Healthy New Year's Resolutions for Older People

It’s great to start the new year with good intentions, but sometimes it’s difficult to know where to begin. We’ve put together a few new year resolution ideas for older people, focussing on staying healthy, happy and active.

  1. Stay active

Staying active is harder the older we get but getting outside for a short walk every day can help maintain strength, improve balance and reduce the risk of falling. If the weather’s not looking great try some chair-based stretches at home or put some music on and have some fun! It’s worth looking around locally for group activities to join in with, from bowling and curling to darts and snooker. There are some great classes around for older adults too, why not try dancing, yoga or Tai Chi. Classes have the added benefit of meeting new people and helping maintain coordination and memory functions, which is an added benefit.

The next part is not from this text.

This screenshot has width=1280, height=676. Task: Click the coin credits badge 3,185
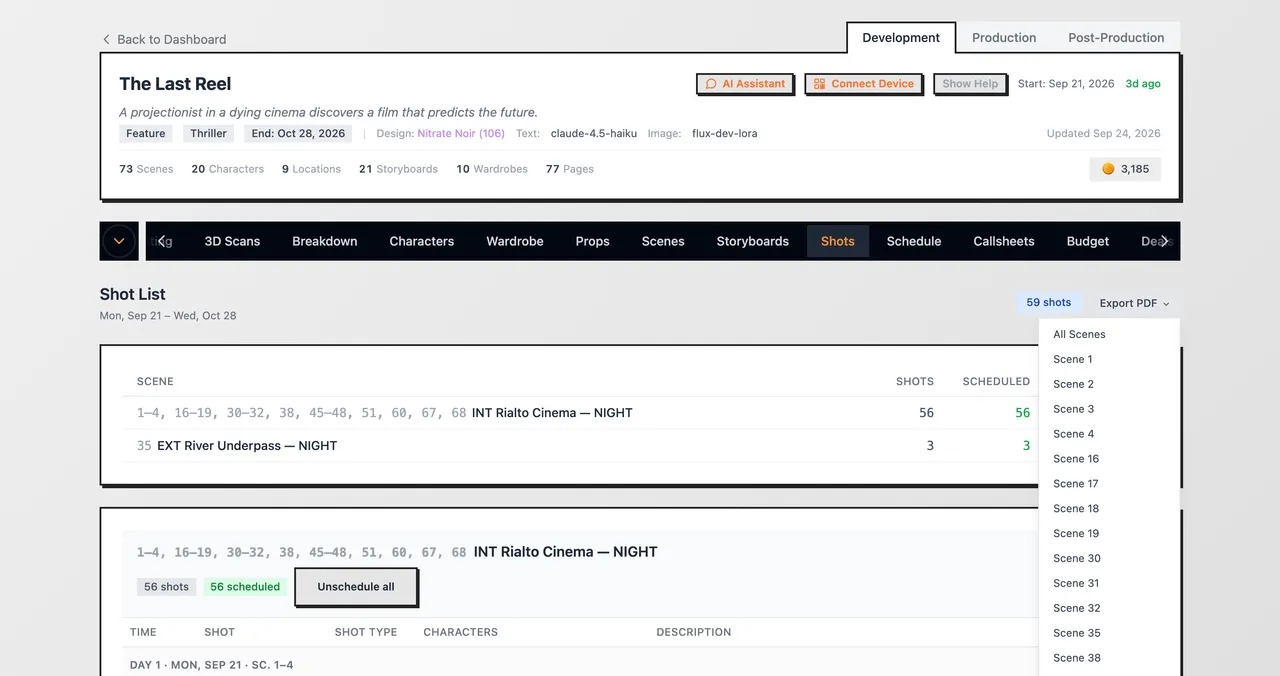click(x=1125, y=169)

For those in our care homes who are less mobile, activity coordinators will assist people to join with regular chair-based classes or taking a walk. Recently three residents from our Heartlands Care Home in Birmingham completed a 5-mile sponsored walk to help raise money for their Resident’s Comfort Fund. Other residents take a short walk to their local shop for a newspaper, maintaining regular routines is great for wellbeing too.

Our chair-based pom-pom sessions and seated yoga are a big hit with our residents. At Eccleshare Court in Lincoln residents have enjoyed a year-long theme of dancing in their home. They’ve taken part in a dance-a-thon and enjoyed displays of highland dancing and ballet from local youngsters. Entertainers have come to the care home to sing a variety of styles of music getting everyone up and dancing along.

Residents from Heartlands Nursing Home walking around their local lake.

Residents from Heartlands Nursing Home walking around their local lake.

  1. Stay sociable

Loneliness and isolation are increasingly common in older people who may feel out of touch with the younger generation or have lost confidence after the death of a spouse or friends. Staying in touch with family and friends can have huge benefits, just a 10-minute phone conversation to check in with a friend can lift spirits and make a big difference.

If reaching out to friends or family is difficult then organisations like Silverline offer a free confidential helpline providing information, friendship and advice to older people, open 24 hours a day, every day of the year. Their number is 0800 4 70 80 90.

  1. Learn something new

We’ve all heard the saying “You’re never too old to….” So why not try something you’ve always wanted to do? Change can be scary but can have wonderful emotional, intellectual and spiritual benefits.

Residents living with dementia at Rose Lodge Care Home in Marketing Deeping tried an art class for the first time. They enjoyed expressing themselves in a way they’d not tried before and were able to focus on the task in hand for a good period of time, improving and maintaining concentration.

Members of the gardening club at The Grove Care Home have turned their hand to woodworking, building bird boxes to sell at their Summer Fair. After the session, one resident commented, “I’ve never tried using a screwdriver before, but I actually really enjoyed it”. You’re never too old to learn a new skill!

Eccleshare Court residents curling at their local leisure centre

Eccleshare Court residents curling at their local leisure centre

  1. Healthy diet

It’s easy to lose interest in food or rely on the same thing day in day out, but the chefs at our care homes work tirelessly to make mealtimes an enjoyable experience for residents. The catering team uses fresh ingredients, often using herbs or vegetables grown in our own gardens. Growing your own ingredients is a great way to make dishes tastier and more wholesome. Tables are always set with fresh cloth and laid with knives and forks making each meal an occasion. Whether you live at home or in a care home, planning your meals for the week, trying something new and making meals a social time are all possible.

Staying hydrated is also important, keeping a bottle of water or jug juice to hand is a visual reminder to keep drinking throughout the day. Our residents can benefit from visiting one of our grazing stations where a range of healthy snacks are available 24 hours a day. This is great for people who prefer smaller portions or need to build up to a healthy weight.

  1. Keep your brain active

It’s not just the body that needs to be kept healthy; the mind needs to be kept active too. Whether you enjoy puzzles, reading books, attending lectures, or socializing with others all can help keep you alert, engaged and enjoying life. Age UK and other organisation often run classes such as Singing for the Brain, trips, and outings, Art for dementia and Memory Cafes. Information about local classes can be found here.

The University of the Third Age (U3A) is a UK movement of retired and semi-retired people who come together to continue their education and learning. Members draw from their own knowledge to teach and learn from each other, sharing opportunities and ideas. From Astronomy to Shakespeare, Genealogy to Maths the subject range is huge with a range of options to learn online, join a local group or access resources and books.

A resident from The Grove Care Home constructing a bird box.

A resident from The Grove Care Home constructing a bird box.

Our care homes often welcome people from local interest groups to speak to residents about a variety of topics from model railways to gardening and crafts. Enabling people to retain their connections with their local area and continue to enjoy hobbies and interests all helps towards retaining a healthy and happy lifestyle.